The expected result is a verbatim repetition of the lines from the start of the entries through the line containing "Task: Select the 10 Jan date label", with the pictures removed.

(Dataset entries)
____
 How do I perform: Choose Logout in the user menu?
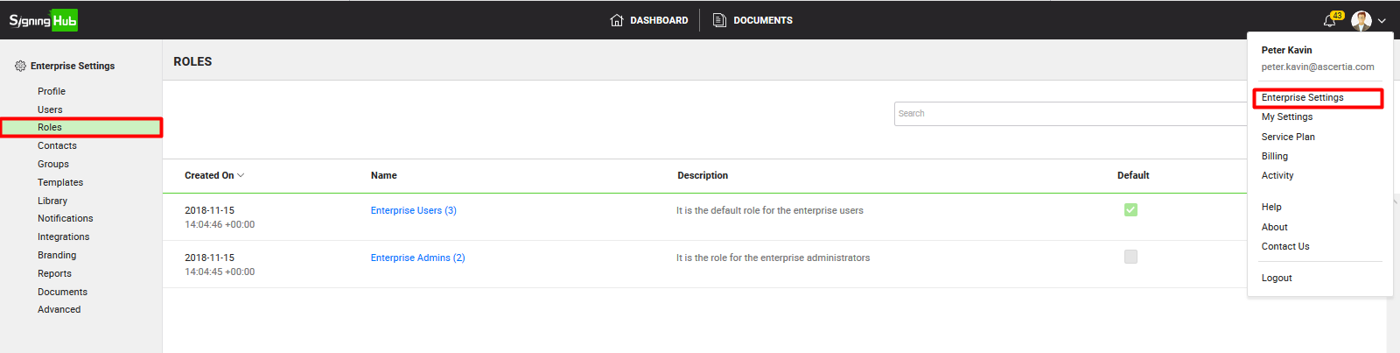point(1277,279)
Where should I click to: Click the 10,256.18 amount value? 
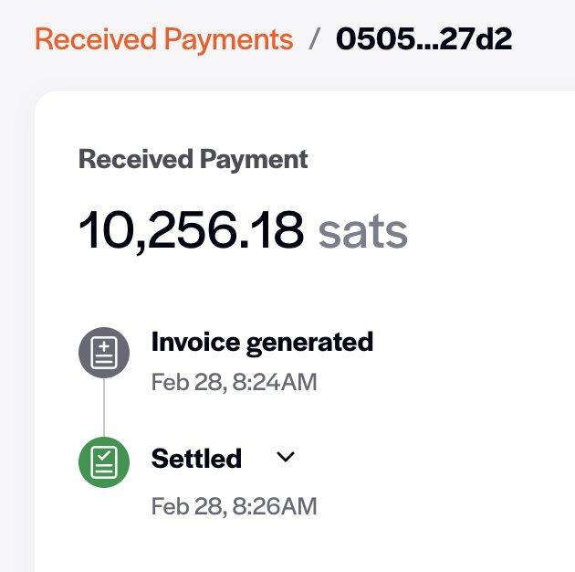click(191, 229)
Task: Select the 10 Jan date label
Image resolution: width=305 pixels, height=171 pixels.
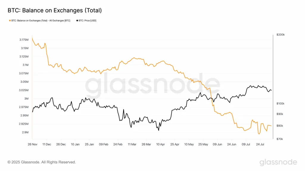Action: [x=75, y=145]
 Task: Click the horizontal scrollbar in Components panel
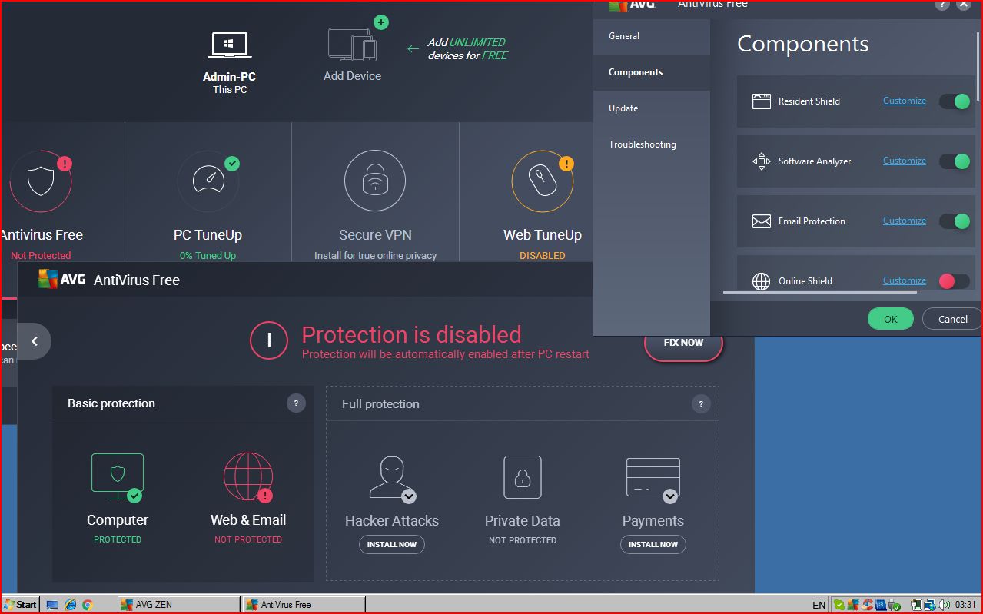coord(819,292)
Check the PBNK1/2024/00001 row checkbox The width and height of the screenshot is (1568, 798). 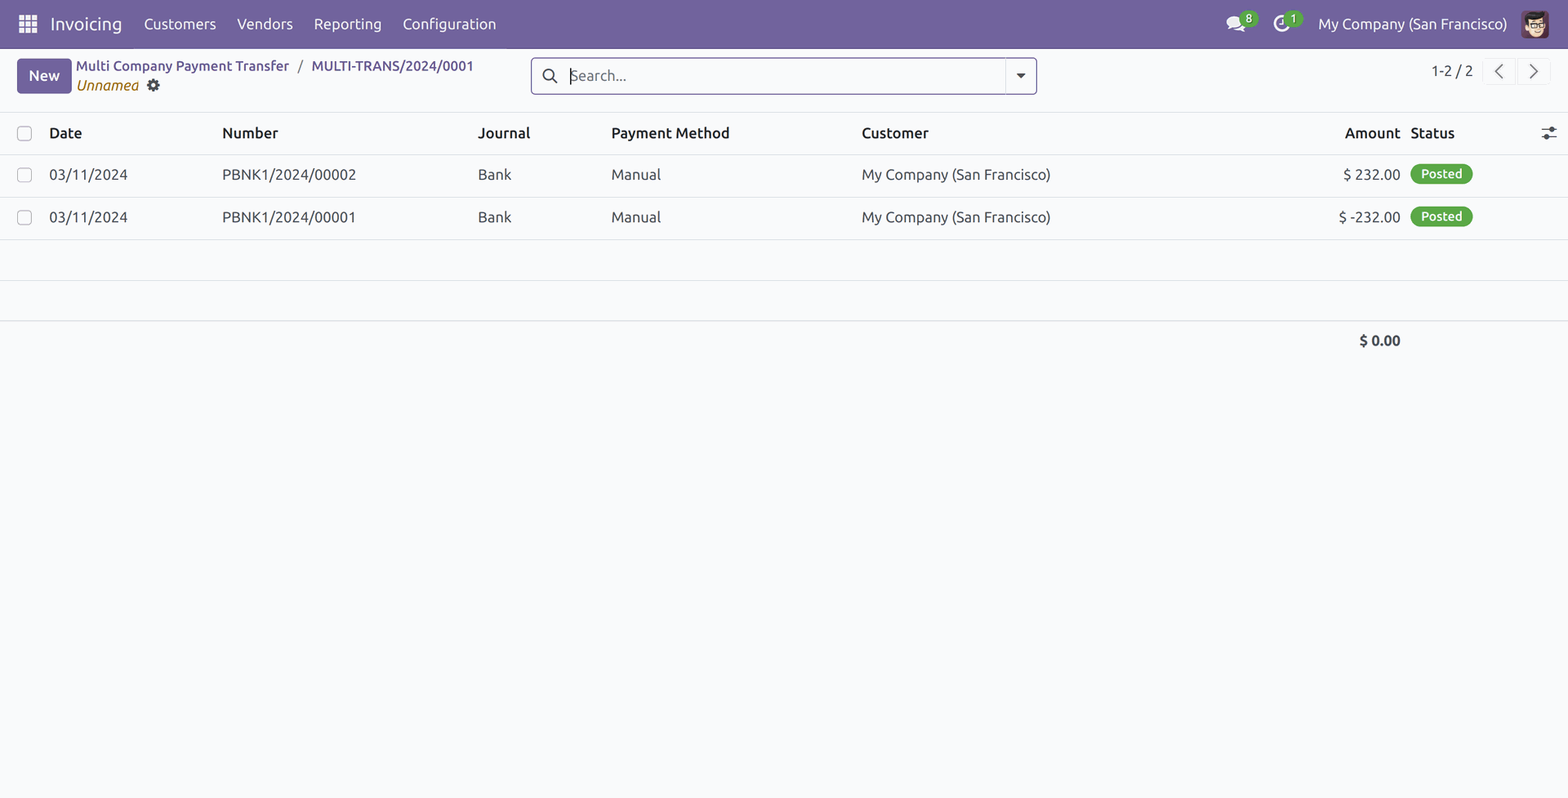click(25, 217)
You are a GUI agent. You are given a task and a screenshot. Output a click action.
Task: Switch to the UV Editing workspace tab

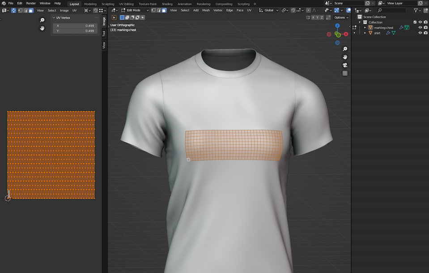(x=126, y=4)
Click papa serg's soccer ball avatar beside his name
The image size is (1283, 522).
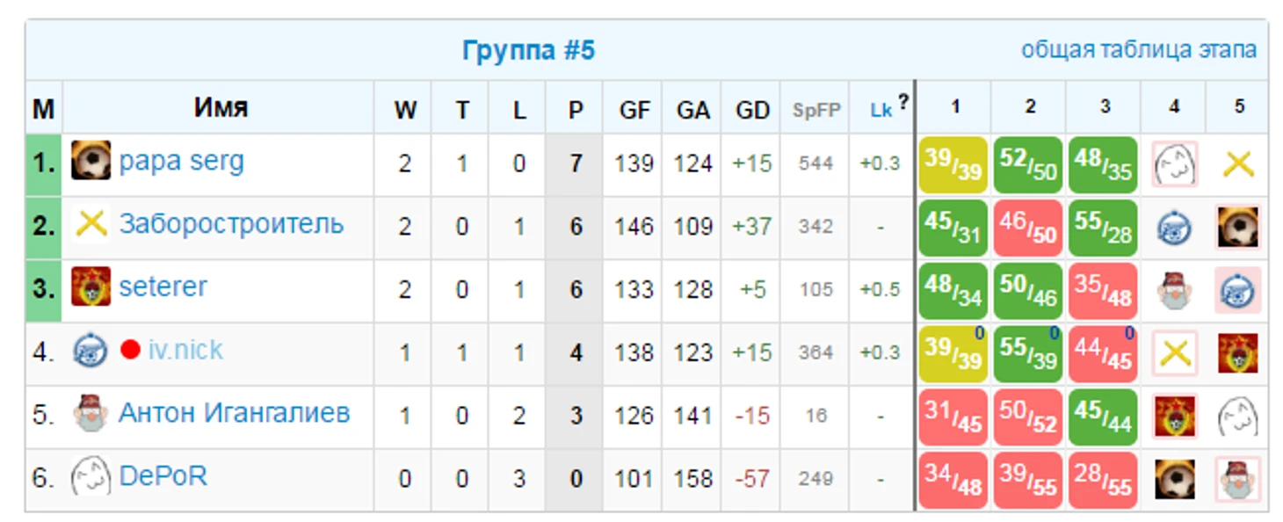[x=91, y=161]

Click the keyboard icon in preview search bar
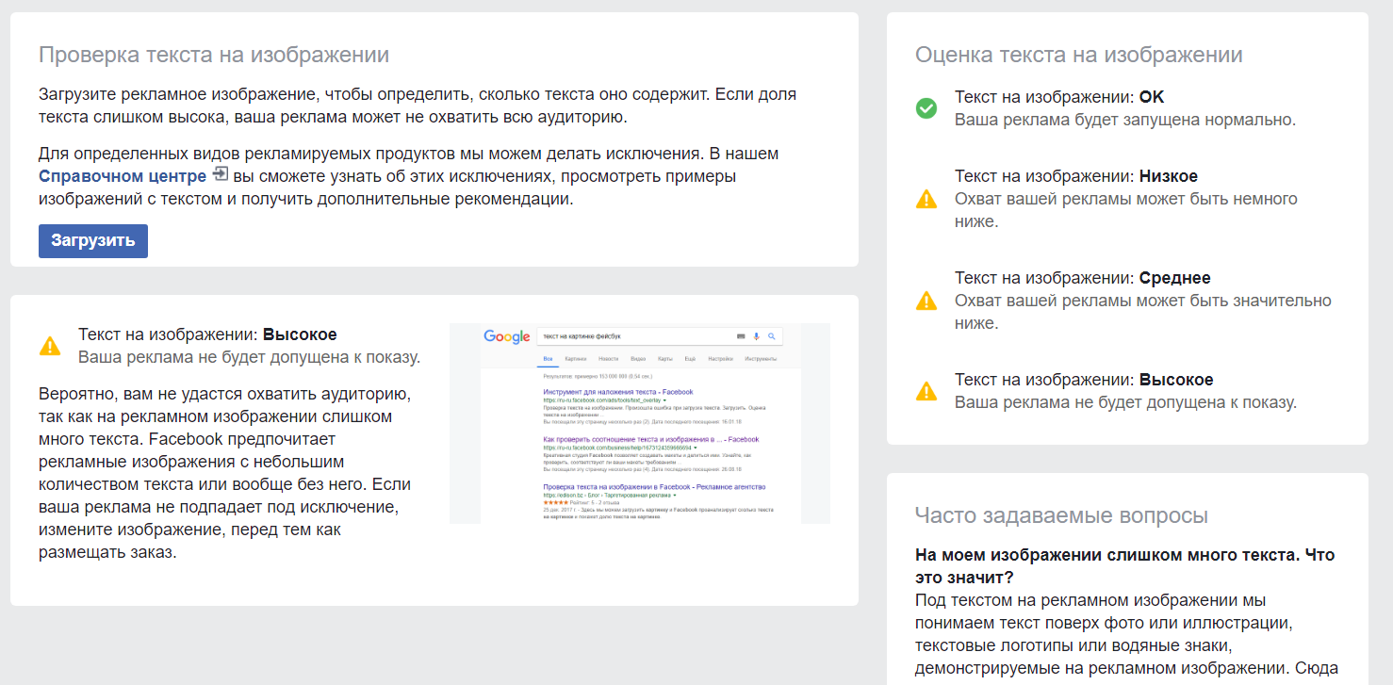[x=741, y=336]
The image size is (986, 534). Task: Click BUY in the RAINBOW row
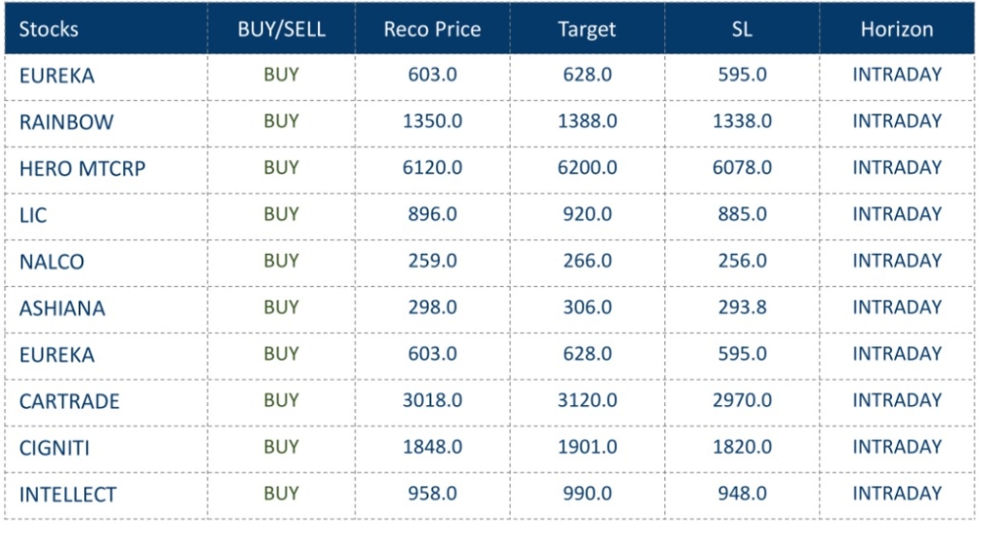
____
Answer below:
 How do I perform: Choose Logout in the user menu?
point(1277,279)
Where should I click to: Click the 10,256.18 amount value? 
click(191, 229)
Task: Select the 10 Jan date label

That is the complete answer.